Introduction Vaccination is the optimal long-term solution to the human immuno-defficiency virus (HIV) pandemic. A majority of new HIV infections result from mucosal transmission, highlighting the need for novel vaccines that primarily generate mucosal immunity. Like HIV, human rhinovirus serotype-A1 (HRV-A1, the common cold virus) is primarily transmitted via mucosal surfaces.

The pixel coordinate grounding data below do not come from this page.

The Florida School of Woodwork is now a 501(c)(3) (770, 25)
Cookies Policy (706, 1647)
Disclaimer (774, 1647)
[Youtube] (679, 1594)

This makes HRV-A1 a potential vector for mucosally targeted vaccines to generate robust protection against HIV at the vaginal and other distant mucosal surfaces, and systemically.

Methods Using recombinant technology, we inserted discrete overlapping fragments of HIV gag and full-length tat into the junction between genes that encode HRV-A1 structural and non-structural proteins to generate recombinant HRV-A1s (rHRV-A1s) encoding HIV Gag and Tat proteins.

Results Transfection of H1-HeLa cells with rHRV-A1s transcripts yielded infectious and replication-competent rHRV-A1s with similar growth characteristics as wildtype HRV-A1. We also confirmed that cells infected with rHRV-A1s stably expressed Gag and Tat (beyond 5 passages), of the correct sizes and mainly localised in the cytoplasm as revealed by western blot assay, reverse-transcription polymerase chain reaction and immunofluorescence. These results have been recently accepted for publication in Virus Research Journal (reference number: VIRUS96578, April 2015).

Conclusion To the best of our knowledge, this is the first time replication-competent and stable HRV-A1 vectors have been generated. The individual rHRV-A1gag/tat generated in this study have been mixed into a cocktail vaccine and administered intranasally to female Balb/C mice to evaluate its immunogenicity (animal experiments currently on-going). The protective efficacy of the resultant HIV-Gag-specific cell-mediated and Tat humoral responses will be documented in mice challenged intravaginally with chimeric rodent ecotropic murine leukaemia virus (EcoHIV). EcoHIV was developed by replacing the coding region of glycoprotein-120 (gp-120) of HIV strain NL4–3 with gp80 of EcoHIV to ensure that the chimeric virus infected murine cells only.

Disclosure of interest statement This work was supported by a grant from The Hospital Research Foundation (THRF), Woodville, South Australia and grant number APP1026293 from the National Health and Medical Research Council (NHMRC) of Australia. TK is a post-graduate Fellow supported by THRF while SA and GE are Senior Research Fellows of the NHMRC. The authors declare no financial or commercial conflict of interest.